Top of Supplied passage

The reason some plugins do this, is that hundreds if not thousands of individual javadoc html files can be generated. What is needed is some way to get this information into a format that can be used to generate automatically the toc.xml file, and any supporting html files in one or two steps.. After searching around for a while, I think I have a possible solution. There is a little known doclet hiding on sourceforge called JELDoclet. It generates an XML file from the javadoc.

Bottom of Supplied passage
Top of Raw data

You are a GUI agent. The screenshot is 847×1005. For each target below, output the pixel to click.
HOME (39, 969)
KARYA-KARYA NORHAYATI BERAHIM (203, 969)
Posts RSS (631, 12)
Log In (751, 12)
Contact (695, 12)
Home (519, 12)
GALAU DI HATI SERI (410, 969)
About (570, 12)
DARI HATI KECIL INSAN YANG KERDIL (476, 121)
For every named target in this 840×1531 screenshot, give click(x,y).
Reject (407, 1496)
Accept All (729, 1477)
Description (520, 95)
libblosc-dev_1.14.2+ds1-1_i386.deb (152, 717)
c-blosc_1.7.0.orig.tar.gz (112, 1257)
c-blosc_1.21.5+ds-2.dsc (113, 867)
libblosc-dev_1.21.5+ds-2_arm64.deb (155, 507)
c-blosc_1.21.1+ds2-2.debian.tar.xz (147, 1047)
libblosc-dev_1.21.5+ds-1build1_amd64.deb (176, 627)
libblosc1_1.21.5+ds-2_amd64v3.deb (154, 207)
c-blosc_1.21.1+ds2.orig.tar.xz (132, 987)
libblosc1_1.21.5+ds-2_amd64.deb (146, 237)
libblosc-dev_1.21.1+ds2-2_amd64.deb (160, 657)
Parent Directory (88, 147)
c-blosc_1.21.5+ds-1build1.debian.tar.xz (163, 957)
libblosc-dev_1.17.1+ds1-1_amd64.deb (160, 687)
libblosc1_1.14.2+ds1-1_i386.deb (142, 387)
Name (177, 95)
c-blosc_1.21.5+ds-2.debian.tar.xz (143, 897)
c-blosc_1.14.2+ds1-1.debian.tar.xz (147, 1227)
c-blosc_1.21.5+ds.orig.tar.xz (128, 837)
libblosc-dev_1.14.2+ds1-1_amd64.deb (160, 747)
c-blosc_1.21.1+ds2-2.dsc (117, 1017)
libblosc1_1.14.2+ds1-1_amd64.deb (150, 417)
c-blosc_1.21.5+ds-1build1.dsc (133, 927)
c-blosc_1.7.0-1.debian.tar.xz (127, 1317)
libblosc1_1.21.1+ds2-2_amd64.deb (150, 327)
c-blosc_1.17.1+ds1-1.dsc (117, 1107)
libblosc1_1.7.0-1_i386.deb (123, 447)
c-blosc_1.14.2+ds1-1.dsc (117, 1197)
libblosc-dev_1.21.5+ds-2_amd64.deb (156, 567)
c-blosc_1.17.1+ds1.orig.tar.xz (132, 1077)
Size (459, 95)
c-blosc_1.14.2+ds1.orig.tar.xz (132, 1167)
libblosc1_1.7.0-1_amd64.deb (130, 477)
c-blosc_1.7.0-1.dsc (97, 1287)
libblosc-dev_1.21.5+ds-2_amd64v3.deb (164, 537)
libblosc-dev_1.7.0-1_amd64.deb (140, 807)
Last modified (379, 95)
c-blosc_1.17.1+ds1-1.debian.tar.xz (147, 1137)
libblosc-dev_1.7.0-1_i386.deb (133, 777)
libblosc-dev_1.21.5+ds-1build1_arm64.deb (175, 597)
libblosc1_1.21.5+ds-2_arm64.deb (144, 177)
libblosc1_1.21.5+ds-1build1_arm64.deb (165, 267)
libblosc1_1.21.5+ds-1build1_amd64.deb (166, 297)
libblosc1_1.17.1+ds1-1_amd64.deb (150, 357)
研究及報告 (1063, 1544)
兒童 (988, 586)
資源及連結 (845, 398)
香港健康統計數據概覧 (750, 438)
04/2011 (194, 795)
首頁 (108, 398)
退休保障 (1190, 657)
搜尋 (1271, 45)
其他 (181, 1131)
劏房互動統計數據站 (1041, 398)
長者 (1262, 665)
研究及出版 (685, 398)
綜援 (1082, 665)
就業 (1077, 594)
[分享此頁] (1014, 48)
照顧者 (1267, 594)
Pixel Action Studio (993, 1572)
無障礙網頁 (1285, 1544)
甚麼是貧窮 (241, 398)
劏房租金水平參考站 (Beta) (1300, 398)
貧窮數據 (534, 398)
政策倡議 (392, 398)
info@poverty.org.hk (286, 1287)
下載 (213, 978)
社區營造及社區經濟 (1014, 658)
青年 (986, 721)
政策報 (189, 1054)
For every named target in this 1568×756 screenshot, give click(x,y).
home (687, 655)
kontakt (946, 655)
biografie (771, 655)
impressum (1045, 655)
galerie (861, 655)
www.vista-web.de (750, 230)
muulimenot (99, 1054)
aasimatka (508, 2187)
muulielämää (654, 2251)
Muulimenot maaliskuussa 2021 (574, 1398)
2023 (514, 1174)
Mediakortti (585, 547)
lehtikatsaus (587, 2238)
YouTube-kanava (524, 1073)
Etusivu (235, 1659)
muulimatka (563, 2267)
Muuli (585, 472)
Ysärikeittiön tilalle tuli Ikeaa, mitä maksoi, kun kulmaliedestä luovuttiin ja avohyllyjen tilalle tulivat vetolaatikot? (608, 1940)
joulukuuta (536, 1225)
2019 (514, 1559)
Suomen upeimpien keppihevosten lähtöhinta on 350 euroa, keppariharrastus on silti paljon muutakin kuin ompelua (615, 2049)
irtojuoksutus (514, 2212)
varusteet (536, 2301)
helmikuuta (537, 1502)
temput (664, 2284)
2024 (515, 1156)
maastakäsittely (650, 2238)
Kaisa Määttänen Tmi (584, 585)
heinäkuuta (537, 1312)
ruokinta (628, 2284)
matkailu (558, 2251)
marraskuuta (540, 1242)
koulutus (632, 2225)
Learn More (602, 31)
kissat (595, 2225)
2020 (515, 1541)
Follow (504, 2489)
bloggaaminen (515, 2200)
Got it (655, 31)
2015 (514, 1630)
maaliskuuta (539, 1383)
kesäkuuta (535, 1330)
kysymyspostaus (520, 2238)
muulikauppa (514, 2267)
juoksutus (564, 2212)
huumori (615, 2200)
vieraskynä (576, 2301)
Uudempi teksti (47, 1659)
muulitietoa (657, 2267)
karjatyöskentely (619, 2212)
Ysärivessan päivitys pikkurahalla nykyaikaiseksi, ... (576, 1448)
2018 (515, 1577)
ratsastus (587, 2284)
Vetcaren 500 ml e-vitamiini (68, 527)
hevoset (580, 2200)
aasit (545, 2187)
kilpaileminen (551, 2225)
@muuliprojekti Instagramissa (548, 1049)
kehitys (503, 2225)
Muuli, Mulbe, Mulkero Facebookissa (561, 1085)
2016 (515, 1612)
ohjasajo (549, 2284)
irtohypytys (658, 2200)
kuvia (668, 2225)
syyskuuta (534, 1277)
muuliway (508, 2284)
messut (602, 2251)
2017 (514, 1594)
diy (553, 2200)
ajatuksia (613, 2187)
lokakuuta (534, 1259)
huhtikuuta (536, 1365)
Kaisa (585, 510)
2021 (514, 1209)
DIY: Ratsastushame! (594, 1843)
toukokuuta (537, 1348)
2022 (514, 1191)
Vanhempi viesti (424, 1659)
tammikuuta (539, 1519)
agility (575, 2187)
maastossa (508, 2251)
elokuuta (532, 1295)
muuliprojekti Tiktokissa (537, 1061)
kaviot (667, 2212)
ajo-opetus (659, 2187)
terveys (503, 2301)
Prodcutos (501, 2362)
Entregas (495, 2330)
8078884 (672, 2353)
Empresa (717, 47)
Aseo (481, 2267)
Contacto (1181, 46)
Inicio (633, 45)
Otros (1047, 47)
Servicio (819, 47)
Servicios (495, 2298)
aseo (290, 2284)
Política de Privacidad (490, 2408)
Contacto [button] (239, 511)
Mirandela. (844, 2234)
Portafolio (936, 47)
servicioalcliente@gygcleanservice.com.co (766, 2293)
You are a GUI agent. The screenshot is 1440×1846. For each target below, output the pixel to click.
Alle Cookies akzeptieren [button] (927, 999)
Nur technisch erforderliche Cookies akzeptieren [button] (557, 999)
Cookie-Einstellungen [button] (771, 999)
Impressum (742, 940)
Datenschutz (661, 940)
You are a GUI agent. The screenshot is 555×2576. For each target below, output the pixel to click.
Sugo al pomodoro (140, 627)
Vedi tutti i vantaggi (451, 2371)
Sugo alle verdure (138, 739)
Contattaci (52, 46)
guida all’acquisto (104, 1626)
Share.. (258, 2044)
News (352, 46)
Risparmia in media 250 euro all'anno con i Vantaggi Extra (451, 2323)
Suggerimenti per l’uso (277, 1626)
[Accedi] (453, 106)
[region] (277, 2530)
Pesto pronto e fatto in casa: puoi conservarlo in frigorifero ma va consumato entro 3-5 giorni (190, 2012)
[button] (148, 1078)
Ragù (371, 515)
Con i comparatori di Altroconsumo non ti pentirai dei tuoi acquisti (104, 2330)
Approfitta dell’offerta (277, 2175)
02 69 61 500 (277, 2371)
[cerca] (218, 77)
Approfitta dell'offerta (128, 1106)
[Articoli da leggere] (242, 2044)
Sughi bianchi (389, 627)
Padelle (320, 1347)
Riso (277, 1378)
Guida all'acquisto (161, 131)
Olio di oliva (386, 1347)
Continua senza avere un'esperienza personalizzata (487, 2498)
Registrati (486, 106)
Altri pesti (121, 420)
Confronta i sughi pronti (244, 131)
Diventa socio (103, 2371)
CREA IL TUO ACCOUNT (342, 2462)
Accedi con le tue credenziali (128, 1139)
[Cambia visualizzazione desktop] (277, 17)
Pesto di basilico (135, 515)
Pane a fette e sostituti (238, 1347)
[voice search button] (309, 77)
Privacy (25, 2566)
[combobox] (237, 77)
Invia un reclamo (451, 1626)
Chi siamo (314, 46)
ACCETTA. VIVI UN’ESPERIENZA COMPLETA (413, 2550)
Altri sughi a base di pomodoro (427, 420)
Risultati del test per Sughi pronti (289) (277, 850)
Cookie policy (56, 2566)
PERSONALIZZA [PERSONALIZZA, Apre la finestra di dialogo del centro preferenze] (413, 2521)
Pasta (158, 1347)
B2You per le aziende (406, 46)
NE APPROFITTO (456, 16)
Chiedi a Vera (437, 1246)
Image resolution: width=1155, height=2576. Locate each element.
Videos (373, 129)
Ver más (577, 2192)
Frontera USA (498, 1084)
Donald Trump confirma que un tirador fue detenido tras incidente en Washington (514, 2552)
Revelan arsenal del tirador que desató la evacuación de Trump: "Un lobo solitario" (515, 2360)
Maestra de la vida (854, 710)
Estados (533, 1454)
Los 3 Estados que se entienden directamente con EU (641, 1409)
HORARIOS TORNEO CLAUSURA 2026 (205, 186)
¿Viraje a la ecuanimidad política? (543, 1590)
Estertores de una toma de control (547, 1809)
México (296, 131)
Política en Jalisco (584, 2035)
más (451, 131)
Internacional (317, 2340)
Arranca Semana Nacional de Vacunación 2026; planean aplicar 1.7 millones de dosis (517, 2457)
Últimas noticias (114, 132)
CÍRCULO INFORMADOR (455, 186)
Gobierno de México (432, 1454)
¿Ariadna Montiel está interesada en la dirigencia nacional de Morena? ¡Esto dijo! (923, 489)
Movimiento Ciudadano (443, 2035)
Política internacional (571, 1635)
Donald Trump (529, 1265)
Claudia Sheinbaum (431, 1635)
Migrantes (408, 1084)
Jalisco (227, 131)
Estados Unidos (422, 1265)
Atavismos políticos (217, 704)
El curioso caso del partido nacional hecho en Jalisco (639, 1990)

Bottom of Raw data

• [To do] Copy the whole passage about turning javadoc output into a toc.xml file, word for word. These entries are separate material, unrelated to the text.

• [Task answer]
The reason some plugins do this, is that hundreds if not thousands of individual javadoc html files can be generated. What is needed is some way to get this information into a format that can be used to generate automatically the toc.xml file, and any supporting html files in one or two steps.. After searching around for a while, I think I have a possible solution. There is a little known doclet hiding on sourceforge called JELDoclet. It generates an XML file from the javadoc.